| Literature DB >> 31798725 |
Gyula László Fekete1, Daniel Boda2, Constantin Căruntu3, László Fekete4.
Abstract
Pityriasis rubra pilaris (PRP) is a chronic papulosquamous disorder of unknown etiology, characterized by reddish orange scaly plaques, islands of sparing, palmoplantar keratoderma, and keratotic follicular papules. The disease can be acquired or inherited, being divided into 5 categories: classic adult type, atypical adult type, classic juvenile type, circumscribed juvenile type, and atypical juvenile type. More recently, an HIV-associated type has been added to this classification. The cases of PRP associated with malignancy are unusual. We present a case of a 58-year-old man, with the typical clinical aspect of PRP with a four-month onset of the disease.
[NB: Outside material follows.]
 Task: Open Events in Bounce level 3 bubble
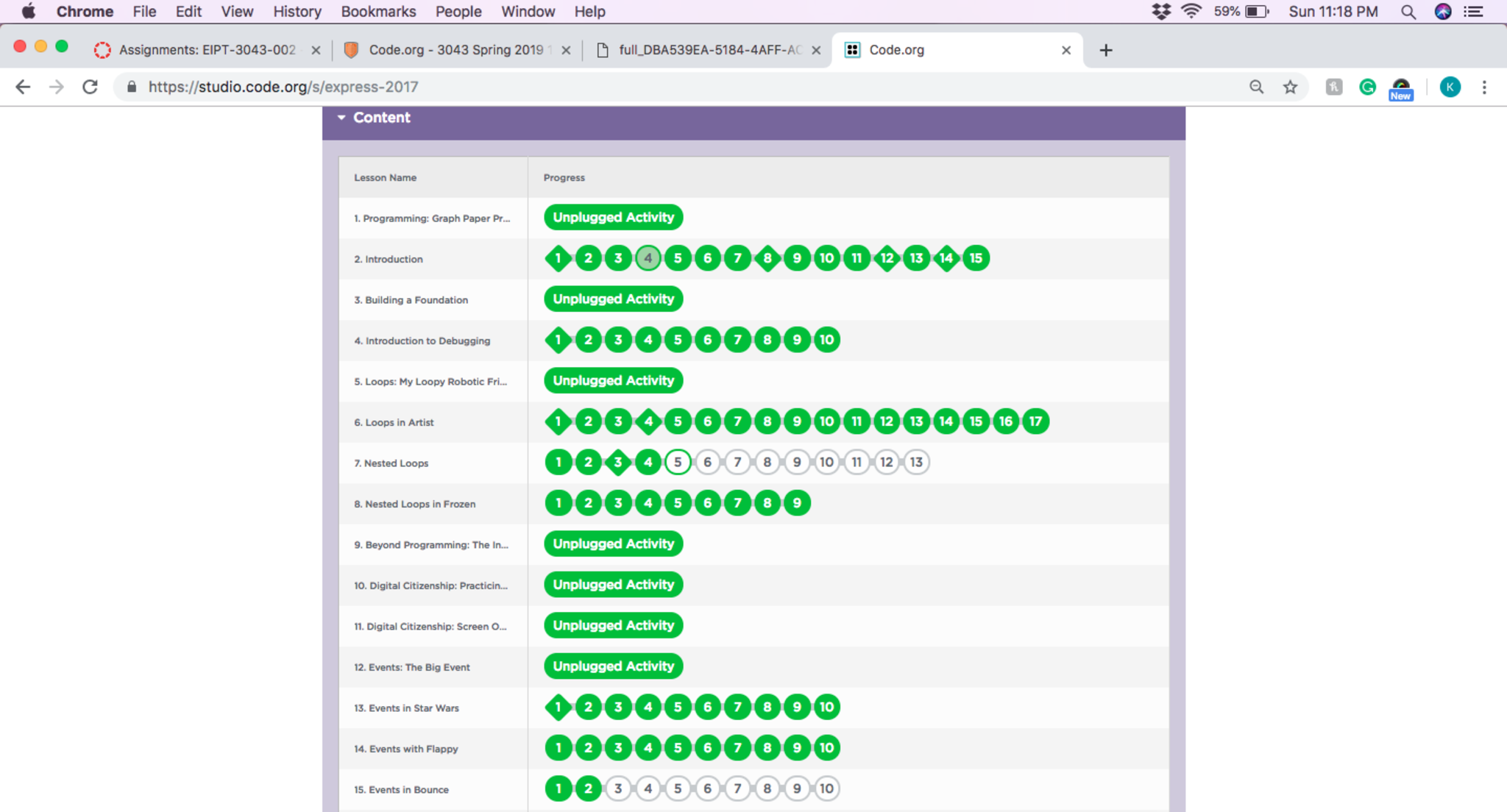618,788
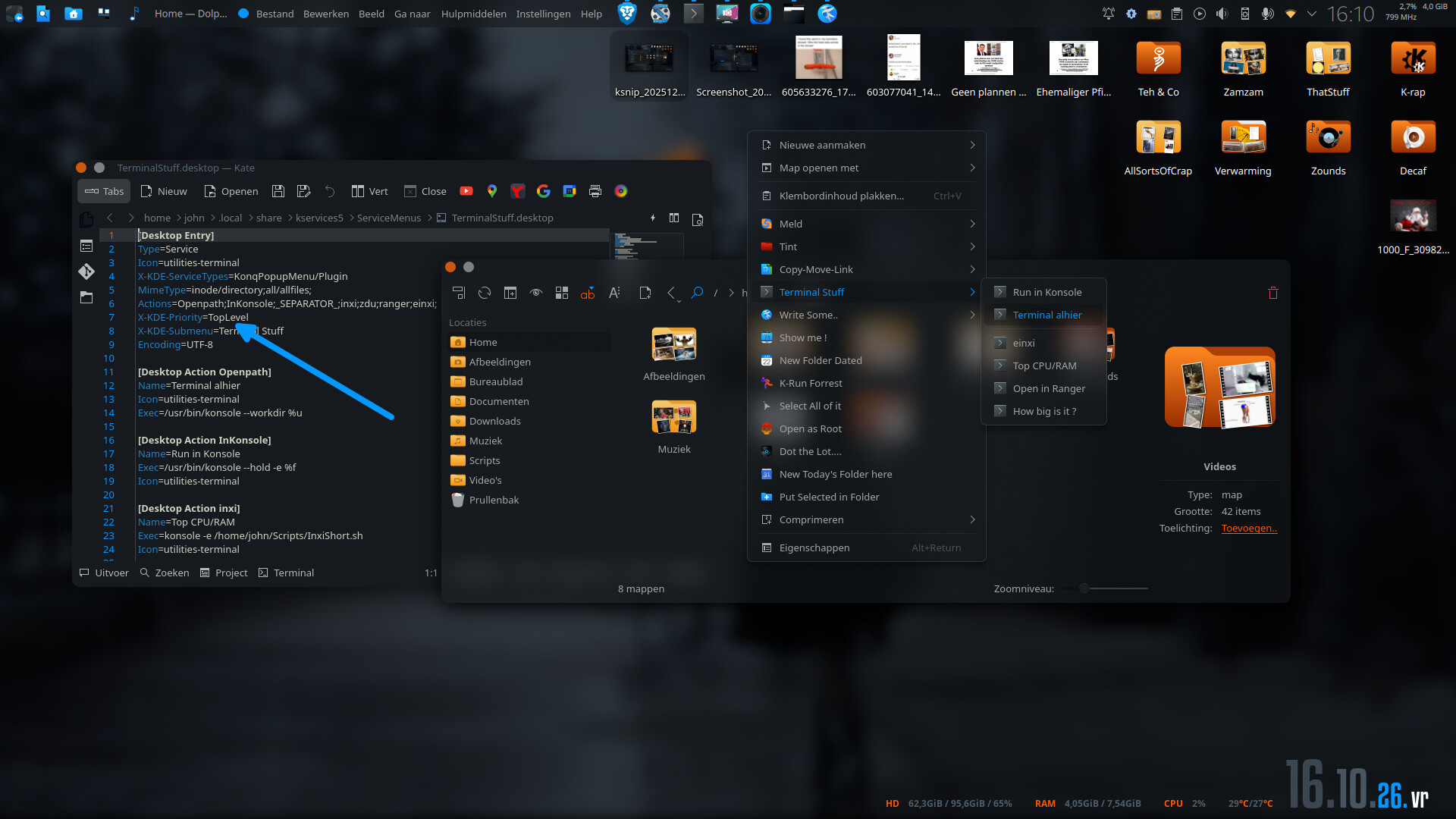Click the icons grid view mode button
This screenshot has width=1456, height=819.
tap(562, 293)
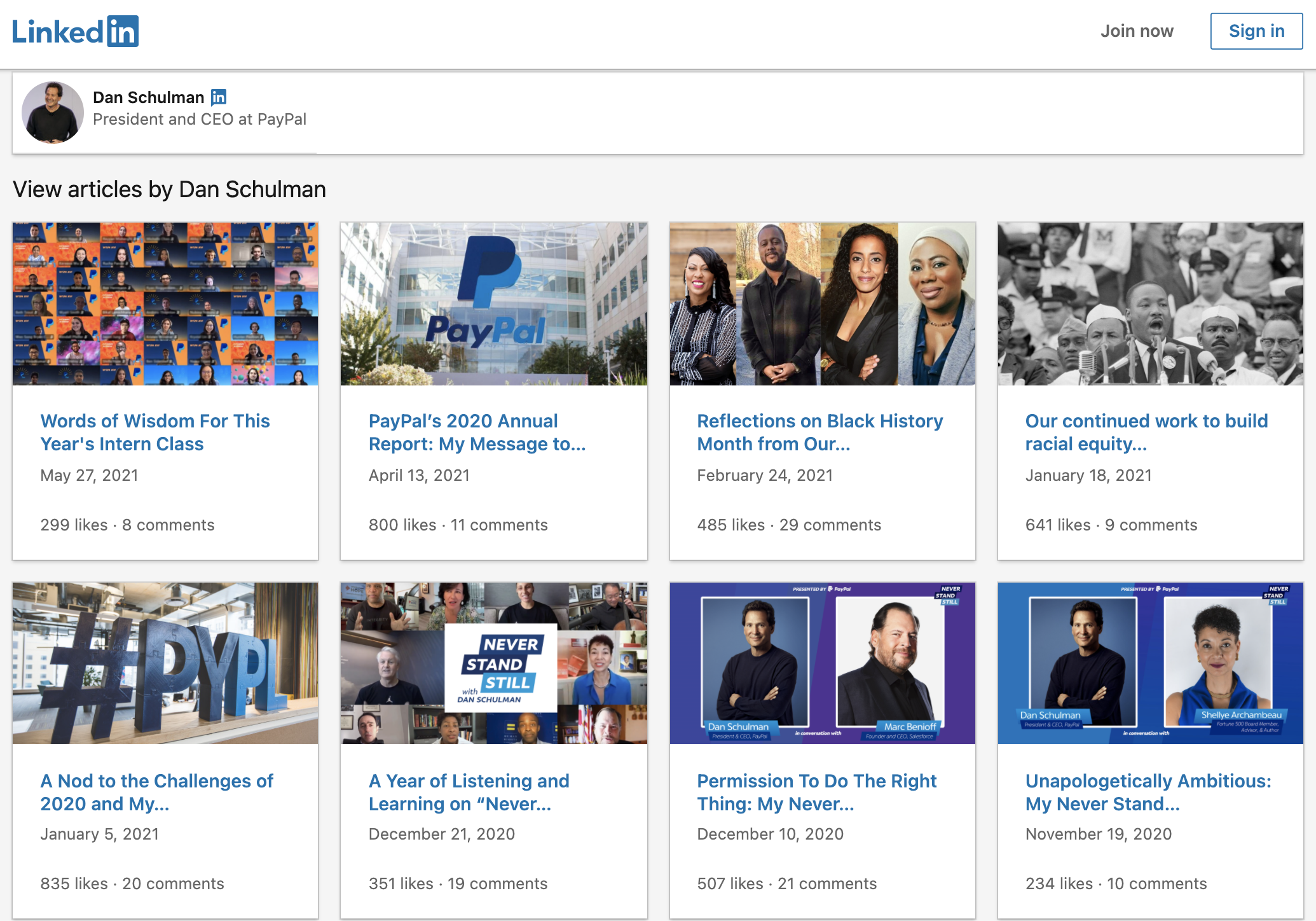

The histopathological and dermatoscopical findings confirmed the PRP diagnosis. The routine laboratory results were in normal limits, except the number of eosinophils, which was elevated and the number of lymphocytes, which was lower. After a thorough examination within a hematological consultation, the cause of hypereosinophilia remained unknown. An imagistic examination was performed and a prostate hypertrophy was noted. The prostate-specific antigen (PSA) level was found to be increased. The urologic consultation based on clinical, imagistic and microscopic features diagnosed an early stage prostate carcinoma. The conclusion was a paraneoplastic PRP in association with prostate carcinoma. The search in international databases revealed twelve published cases regarding the association of PRP with malignancies. The presented case represents a rare coexistence of PRP with malignancy, particularly with prostate carcinoma, and indicates that PRP can occur as paraneoplastic dermatosis, heralding a malignancy. This case is the first one to present PRP associated with prostate carcinoma. Nonetheless, in the authors' opinion, PRP can be considered a paraneoplastic syndrome; therefore, tumor screening is mandatory in cases presenting this disease. Copyright: © Fekete et al.Entities:
Keywords: eosinophilia; paraneoplasia; pityriasis rubra pilaris; prostate carcinoma; prostate-specific antigen
Year: 2019 PMID: 31798725 PMCID: PMC6880360 DOI: 10.3892/etm.2019.8169
Source DB: PubMed Journal: Exp Ther Med ISSN: 1792-0981 Impact factor: 2.447
Figure 1.Clinical aspect of trunk anterior area and forearms. Papillary follicular hyperkeratosis, orange-red and salmon-colored scaly patches and plaques covered by fine, white scales.
Figure 2.Clinical aspect - dorsal part of trunk. Papillary follicular hyperkeratosis, orange-red and salmon-colored scaly patches and plaques covered by fine, white scales. Islands of sparing.
Figure 3.Clinical aspect of the palms and soles. Confluent orange colored keratoderma.
Figure 4.Dermoscopic examination: follicular keratotic plugs and point size vessels with glomerular appearance.
Figure 5.Lamellar hyperkeratosis, focal hypergranulosis, typical follicular plugging with perifollicular parakeratosis, lymphocytic perivascular infiltration, hematoxylin and eosin staining; original magnification, ×10.
Figure 6.Clinical aspect after one month of treatment.